Kathryn Bigelow und ihr Drehbuch­autor/Produzent Mark Boal, mit dem sie bereits bei »The Hurt Locker« und »Zero Dark Thirty« zusammengearbeitet hat, liefern zunächst eine doppelte Rahmung für die Haupthandlung: Ein Prolog mit Gemälden der »Migration Series« des schwarzen Künstlers Jacob Lawrence skizziert den sozialgeschichtlichen Hintergrund der Detroiter Aufstände, erzählt von Unterdrückung, Armut und Ghettoisierung.

Eine lange Montagesequenz wirft den Betrachter dann mitten hinein in den Beginn der Unruhen. Es sind fragmentarisch montierte, aufwühlende Szenen – darunter auch kaum von den Inszenierungen unterscheidbare Archivdokumente von hemmungslosen Knüppelattacken der Polizei, von Plünderungen und Vandalismus, von Übergriffen gegen Feuerwehrleute und Schüssen auf unbewaffnete Flüchtende. Bereits in dieser Passage schälen sich ein paar Hauptfiguren der Motelhandlung heraus, gestaltet nach realen Beteiligten bzw. Opfern des Geschehens im Algiers und gespielt von einem exzellenten Cast, darunter John Boyega (»Star Wars«) und Will Poulter (»The Revenant«). Da sind zwei junge Streifenpolizisten, deren Wut auf die Schwarzen sich schon in den Stunden zuvor aufschaukelt; da ist eine Soulband, deren Sänger sich mit einem Freund ins Algiers flüchtet, und ein schwarzer Rückkehrer aus dem Vietnamkrieg; da sind zwei weiße junge Toristinnen und der Mitarbeiter einer Securityfirma, der einen Laden in der Nachbarschaft bewachen soll. Als einzigem Schwarzen in Uniform wird ihm eine besonders tragische Rolle zukommen, gerade weil er vermitteln will.

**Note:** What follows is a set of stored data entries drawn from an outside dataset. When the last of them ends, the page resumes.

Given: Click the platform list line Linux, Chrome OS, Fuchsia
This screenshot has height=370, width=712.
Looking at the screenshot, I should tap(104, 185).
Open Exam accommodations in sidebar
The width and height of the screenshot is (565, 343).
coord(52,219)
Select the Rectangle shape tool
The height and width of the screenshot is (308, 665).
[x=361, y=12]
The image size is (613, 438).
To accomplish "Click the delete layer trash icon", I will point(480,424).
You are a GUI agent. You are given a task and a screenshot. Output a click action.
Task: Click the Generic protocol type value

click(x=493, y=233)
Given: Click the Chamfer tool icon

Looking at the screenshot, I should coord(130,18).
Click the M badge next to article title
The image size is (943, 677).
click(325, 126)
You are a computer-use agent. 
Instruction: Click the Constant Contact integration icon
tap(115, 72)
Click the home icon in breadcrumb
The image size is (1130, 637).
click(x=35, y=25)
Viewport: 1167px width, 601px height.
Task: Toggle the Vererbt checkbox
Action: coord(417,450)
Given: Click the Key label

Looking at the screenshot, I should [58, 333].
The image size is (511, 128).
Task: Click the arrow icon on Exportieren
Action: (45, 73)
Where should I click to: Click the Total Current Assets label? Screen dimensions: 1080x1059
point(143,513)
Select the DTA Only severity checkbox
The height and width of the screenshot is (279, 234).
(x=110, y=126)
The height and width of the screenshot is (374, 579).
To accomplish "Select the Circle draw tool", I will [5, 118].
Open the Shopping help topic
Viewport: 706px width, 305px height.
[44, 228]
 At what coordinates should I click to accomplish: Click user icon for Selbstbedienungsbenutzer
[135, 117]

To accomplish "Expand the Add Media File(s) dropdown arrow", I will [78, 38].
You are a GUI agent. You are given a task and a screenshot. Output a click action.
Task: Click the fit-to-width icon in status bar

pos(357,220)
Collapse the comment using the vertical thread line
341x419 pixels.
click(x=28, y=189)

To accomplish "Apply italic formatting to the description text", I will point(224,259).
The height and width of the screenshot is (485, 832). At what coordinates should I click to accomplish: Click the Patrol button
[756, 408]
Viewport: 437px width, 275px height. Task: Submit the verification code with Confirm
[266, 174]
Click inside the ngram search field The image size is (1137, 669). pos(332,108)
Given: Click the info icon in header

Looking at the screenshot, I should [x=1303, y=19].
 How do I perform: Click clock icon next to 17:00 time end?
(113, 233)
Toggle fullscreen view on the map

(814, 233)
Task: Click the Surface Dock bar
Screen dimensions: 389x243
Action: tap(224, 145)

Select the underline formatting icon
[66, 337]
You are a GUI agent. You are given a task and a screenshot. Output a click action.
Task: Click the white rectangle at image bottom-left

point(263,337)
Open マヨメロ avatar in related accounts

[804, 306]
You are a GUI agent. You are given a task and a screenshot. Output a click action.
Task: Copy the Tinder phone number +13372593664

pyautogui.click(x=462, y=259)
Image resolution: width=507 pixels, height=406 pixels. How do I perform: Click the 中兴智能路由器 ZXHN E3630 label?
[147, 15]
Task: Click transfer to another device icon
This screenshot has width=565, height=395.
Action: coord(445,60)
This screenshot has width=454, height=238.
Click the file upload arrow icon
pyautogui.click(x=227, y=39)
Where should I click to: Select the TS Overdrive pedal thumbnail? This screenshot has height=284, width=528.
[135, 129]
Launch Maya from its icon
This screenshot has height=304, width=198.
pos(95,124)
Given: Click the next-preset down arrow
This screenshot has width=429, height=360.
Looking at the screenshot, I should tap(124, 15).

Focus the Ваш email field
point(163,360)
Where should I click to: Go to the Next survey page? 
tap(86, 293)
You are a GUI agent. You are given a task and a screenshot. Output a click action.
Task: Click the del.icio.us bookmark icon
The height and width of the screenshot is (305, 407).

Gut und Böse scheinen nur auf den ersten Blick säuberlich sortiert zu sein. Ganz so einfach macht Bigelow es sich und uns glücklicherweise nicht. Neben der handwerklichen Brillanz, mit der sie eine halb dokumentarische Rekonstruktion in großes Spannungskino verwandelt, sticht der Wille zur Differenzierung heraus, der Blick für moralische Grauzonen im kammerspielhaften Setting des Motels. So vehement die Anklage gegen den tief im System verwurzelten Rassismus ausfällt, so ambivalent sind einzelne Charaktere und Verhaltensweisen gezeichnet. So berücksichtigt der Film stets die Dynamik von Provokation und Reaktion, die unselige Macht des Korpsgeists und die Folgen falsch verstandener Kompromissbereitschaft.

In spärlichen, doch umso eindrücklicheren Momentaufnahmen und im ausführlichen, nicht minder bestürzenden Nachspiel der Geschehnisse vor Gericht öffnet »Detroit« sich wieder zu einem breiter angelegten Epochenbild. Der geweitete Blick allerdings kann hier niemals beschwichtigen. Indem »Detroit« diese historische Episode dem Vergessen entreißt, wirft er zugleich ein hartes Licht auf die heutigen USA. Wie viel hat sich in diesem halben Jahrhundert seit 1967 denn wirklich ­verändert?